Good and bad points of web design templates

A while ago I was asked to help with a website for a relative’s company. I’m not so hot at all-round website building; the technical aspects aren’t too bad, but I’m no graphic designer and it takes me a while to produce decidedly average layouts. I suggested she take a look at the many online template stores, who employ designers to build attractive layouts and then sell the results reasonably cheaply (on the basis that the design can be used by multiple parties – if you want an exclusive license it’s a lot more). She picked out a template and asked what I thought. My brain was yelling ‘form follows function’, but short of hiring an expensive graphic designer it seemed like the best option, so we bought it. I don’t mind playing around with something that looks good to begin with – in fact, it’s quite good fun – but the main problem in this case was the table-based nature of the design.

The world-wide-web was never designed to be world-wide. It just happened that way. Because of this, the methods for laying out elements on a page were, to begin with, very basic. Every web browser in the world understood different sizes of text, bullet points, tables etc., and this was fine when most websites displayed data and technical information, but as the WWW spread people wanted their pages to look pretty. The simple methods weren’t up to positioning graphics with desktop-publishing-like accuracy, but you could make a reasonable approximation using tables. Make a large three-column table and you’ve got a page layout where you’re able to line up pictures and text relatively neatly.

For a long time, this was the best way to do things. But nobody liked it much. Tables within tables quickly get complex, and the inability of any browser to reliably draw individual cells to a specified height meant blank ‘spacer’ images had to be used to ensure everything lined up correctly. This could, and usually did, become horribly messy. It was normally possible to fudge a solution, but the slightest tweak would send the whole design out of whack, and trying to make sense of your own code, let alone anyone else’s, could be nightmarish.

Eventually a standard called CSS was developed, which was far superior. There was far more scope to position elements precisely, and the background code became much more manageable due to the brevity of CSS – for example, it allowed you to say ‘all images on this page will have a black border’, rather than having to set each image individually. For all the quirks, inconsistencies and outright errors of individual browsers, CSS is still better than tables for positioning. But, admittedly, it’s equally frustrating while you’re learning – tables do at least work the same in all browsers and operating systems.

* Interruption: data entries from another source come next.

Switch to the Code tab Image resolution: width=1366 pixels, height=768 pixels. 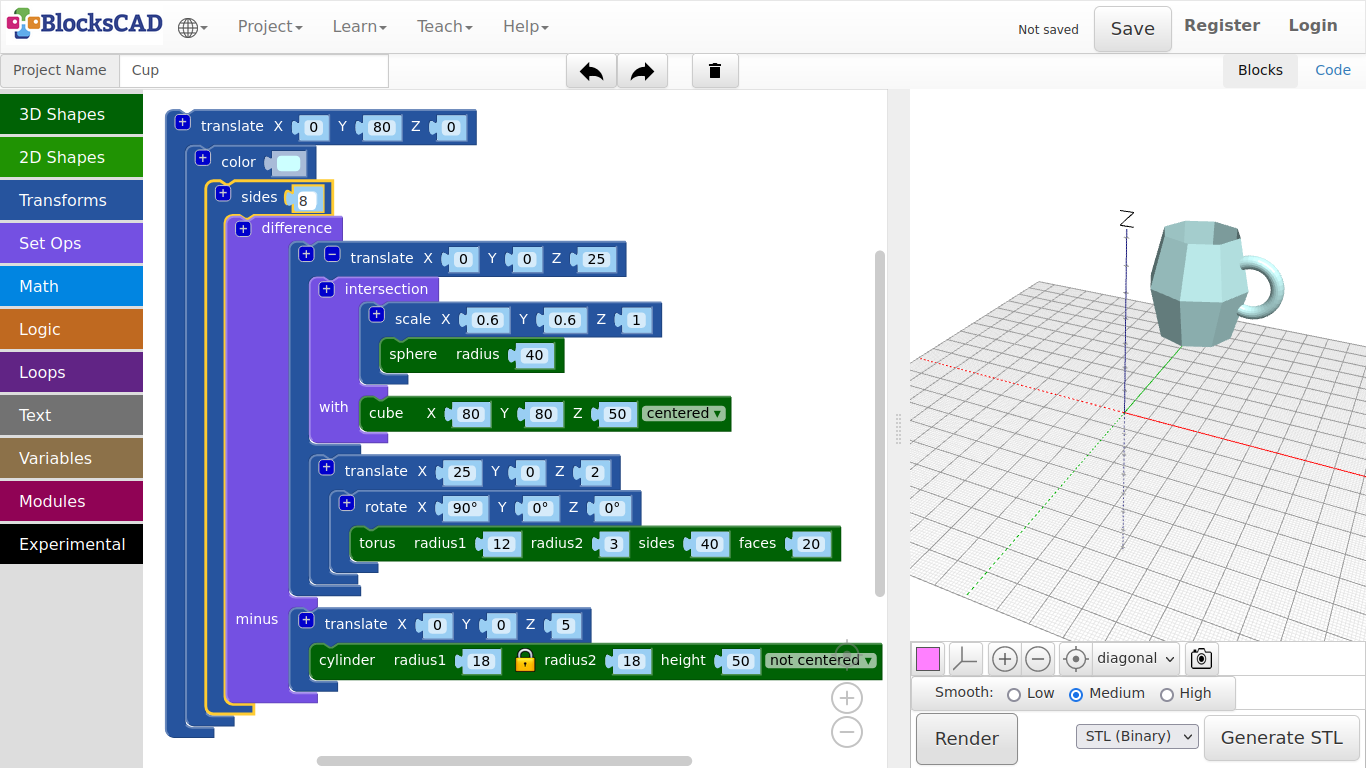1332,70
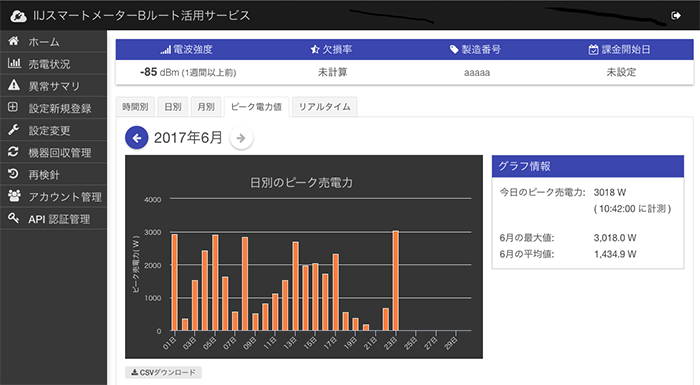The image size is (700, 385).
Task: Click the logout icon in the header
Action: [x=676, y=16]
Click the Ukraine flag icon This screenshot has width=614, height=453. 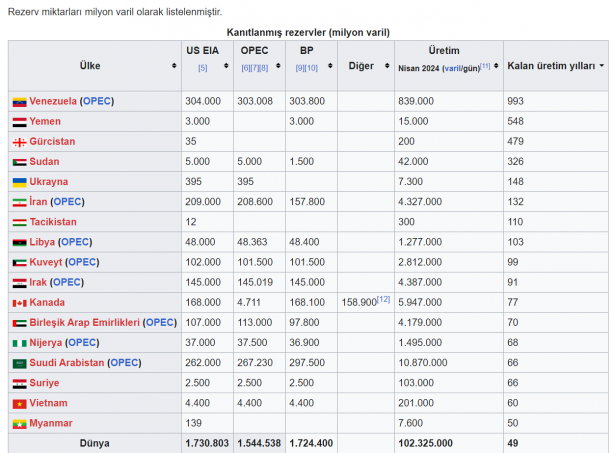coord(19,182)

This particular template company, unfortunately, were sticking with the tables. And it was a horrible, horrible mess. So this morning, after a week of prodding around and finding that every change I made would break something else, I decided I’d keep the design but re-build it from scratch using CSS. Eight hours later and I finally slipped out of the weird daze I go into during web design sessions, but thankfully it’s all finished. Of course, to my client’s eyes it looks exactly the same as it did this morning, but when I have to add something in six months’ time I’ll hopefully be glad I changed it.